Au-delà de ces soucis de paternité, l’Histoire de la
Jamaïque s’avère un ouvrage sérieux, le premier aussi conséquent sur la
matière. On repère quelques inexactitudes, notamment concernant le flibustier
Henry Morgan (ses relations privilégiées avec les puissants, dont le Duc
d’Albermale qui était son grand ami de beuverie sont pudiquement oubliées)
; ainsi qu’une certaine partialité toute britannique sur les guerres avec les
Maroons, ces esclaves en fuite qui terrorisent la Jamaïque jusque dans les
années 1740 ; mais dans l’ensemble, les informations s’avèrent fiables et assez
pointues. Une lecture exaltante, donc - grâce aux nombreuses anecdotes et à un
style très vivant pour lequel M. Leslie ne doit rien à personne… pas même à
Hans Sloane.
© Thibault Ehrengardt
(2) Voici quelques lignes de la première lettre dans ses versions anglais et française.
(1) Pour compliquer encore les choses, il est ressorti l'année suivante sous le titre de A New History of Jamaica.

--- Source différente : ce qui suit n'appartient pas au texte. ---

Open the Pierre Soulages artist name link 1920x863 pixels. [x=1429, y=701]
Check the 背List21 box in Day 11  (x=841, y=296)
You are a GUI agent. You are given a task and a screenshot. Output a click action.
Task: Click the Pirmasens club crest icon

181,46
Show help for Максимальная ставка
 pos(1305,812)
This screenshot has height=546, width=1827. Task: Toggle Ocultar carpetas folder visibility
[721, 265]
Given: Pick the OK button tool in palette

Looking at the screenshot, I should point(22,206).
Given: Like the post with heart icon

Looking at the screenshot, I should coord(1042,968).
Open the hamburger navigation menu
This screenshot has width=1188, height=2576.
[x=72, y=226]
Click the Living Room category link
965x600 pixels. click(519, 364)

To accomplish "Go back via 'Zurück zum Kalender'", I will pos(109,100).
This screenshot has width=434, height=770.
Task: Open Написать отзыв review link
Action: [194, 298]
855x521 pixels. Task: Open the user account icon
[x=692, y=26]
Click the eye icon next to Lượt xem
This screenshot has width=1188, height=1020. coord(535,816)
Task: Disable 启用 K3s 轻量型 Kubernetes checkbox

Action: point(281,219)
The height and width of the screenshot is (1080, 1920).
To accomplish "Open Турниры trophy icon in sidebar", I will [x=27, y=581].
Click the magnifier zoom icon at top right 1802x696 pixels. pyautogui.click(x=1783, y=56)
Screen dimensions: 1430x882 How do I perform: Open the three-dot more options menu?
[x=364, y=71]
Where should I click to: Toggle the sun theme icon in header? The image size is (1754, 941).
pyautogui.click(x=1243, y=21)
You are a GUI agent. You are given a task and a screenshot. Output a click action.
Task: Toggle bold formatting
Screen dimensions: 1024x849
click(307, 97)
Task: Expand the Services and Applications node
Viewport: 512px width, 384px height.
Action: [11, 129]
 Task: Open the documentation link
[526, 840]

(2) Voici quelques lignes de la première lettre dans ses versions anglais et française.
La version anglaise:
LETTER I, Sir, Good Ship and easy Gales have at last brought me to this Part of the New World : New indeed in regard of ours. For here I find everything altered; and, amidst all the Variety which crowds (sic) upon my Sight, scarce see a Face that resembles the gay Bloom of a Briton. The People seem all sickly, their Complection (sic) is muddy, their Colour van, and their Bodies meagre; they look like so many Corpses, and their Dress resembles a Shroud. (…).
La traduction de Raullin:
LETTRE 1, Un bon vaisseau & un vent favorable m'ont enfin apporté dans cette partie du nouveau Monde, bien nouveau en effet par rapport à celui que nous habitons, avec qui celui-ci n'a aucune ressemblance. Dans cette grande variété d'objets qui se présentent à ma vue, à peine ai-je pu remarquer sur un seul visage l'oeil gai & le teint fleuri de l'Anglais. Tous les habitants ont l'air mal sain, le coloris pâle & terreux, & le corps maigre. On les prendrait pour des cadavres ambulants, encore revêtus de leur drap mortuaire (…).